LA abdicación de Don Juan Carlos comenzó el día en que se sintió obligado a pedir perdón tras el viaje a Botswana. Un Rey que pide disculpas en el pasillo de una clínica carece de autoridad moral para reinar y en realidad está suplicando que lo dejen continuar en el trono. El gesto tuvo un eco amable en la sociedad española debido a la gratitud emotiva que le guardaba al artífice de la democracia, pero su carisma quedó diluido en aquella escenografía tan sórdida. Ni siquiera quedó claro si se disculpaba por haber ido a África, por ir con Corinna o por matar un elefante; la sensación que dejó fue la de que lo hacía por ser Rey y que trataba de ganar tiempo en un declive sin retorno.

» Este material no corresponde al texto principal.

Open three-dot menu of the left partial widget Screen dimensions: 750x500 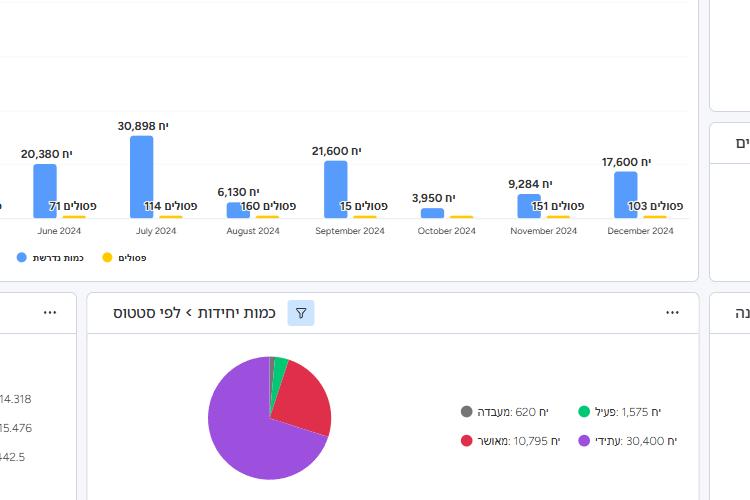50,313
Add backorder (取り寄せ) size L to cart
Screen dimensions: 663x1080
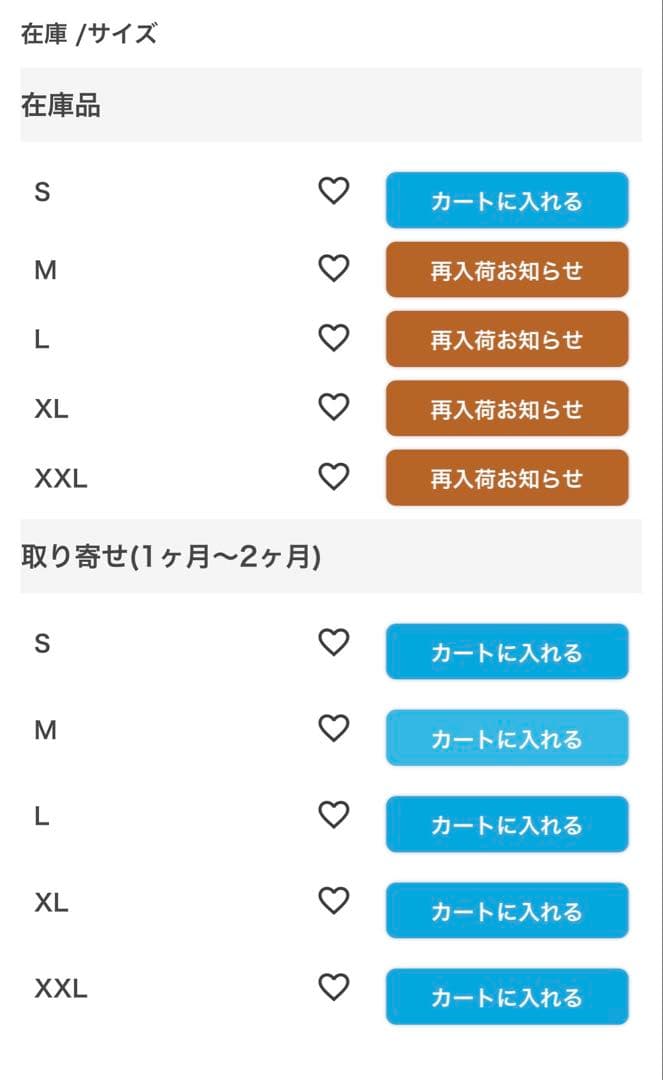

El bienio siguiente fue una agonía política acelerada por el desgaste físico y por los clavos procesales que el juez del caso Urdangarín claveteaba en el simbólico ataúd del juancarlismo. Pero hace un año todo cambió con un golpe de audacia, un volantazo, el último servicio del monarca a su país. Aquel salto al vacío se ha revelado como la única operación institucional de éxito desde que comenzó la crisis en España. El relevo no sólo ha renovado la Corona: la ha descartado como problema de Estado, la ha vuelto a atornillar en la clave de bóveda del régimen constitucional y la ha alejado de la incertidumbre y del marasmo. El debate duró menos de quince días y la decisión demostró que cualquier proceso de cambio puede salir bien cuando se aborda con la determinación suficiente. Era entonces o nunca; de haberse aplazado la cuestión, el creciente deterioro de la atmósfera pública la habría convertido en un descalzaperros.

El vértigo político ha sido, no obstante, injusto con la figura del Rey abdicado. Lo ha empujado a un discreto, casi clandestino plano de sombras que desmerece la importancia de su legado histórico. El largo reinado de Juan Carlos contiene demasiados aciertos para reducir su memoria al marco sesgado de una pendiente final de oprobio. Cercado por la desconfianza y apocado por el vigor de las tendencias rupturistas, el sistema político que puso en marcha parece sentir cierto complejo de culpa que le impide reivindicarse a sí mismo. Gran error éste de ceder el relato a los arúspices del aventurerismo y permitir que el régimen de libertades quede cuestionado como una especie de democracia fallida. La ola de irritación social puede empujar a un monarca en apuros a buscar la absolución de la opinión pública pero no debe arrastrar por el fango una herencia de la que sentir orgullo.

La soledad del Rey padre simboliza la pérdida de la autoestima nacional y la laxitud de una conciencia colectiva anestesiada por el pesimismo moral. Esa especie de pudor encogido y timorato a la hora de reclamar los valores de la refundación democrática constituye una equivocación estratégica que favorece la irresponsabilidad adanista de los profetas del fracaso.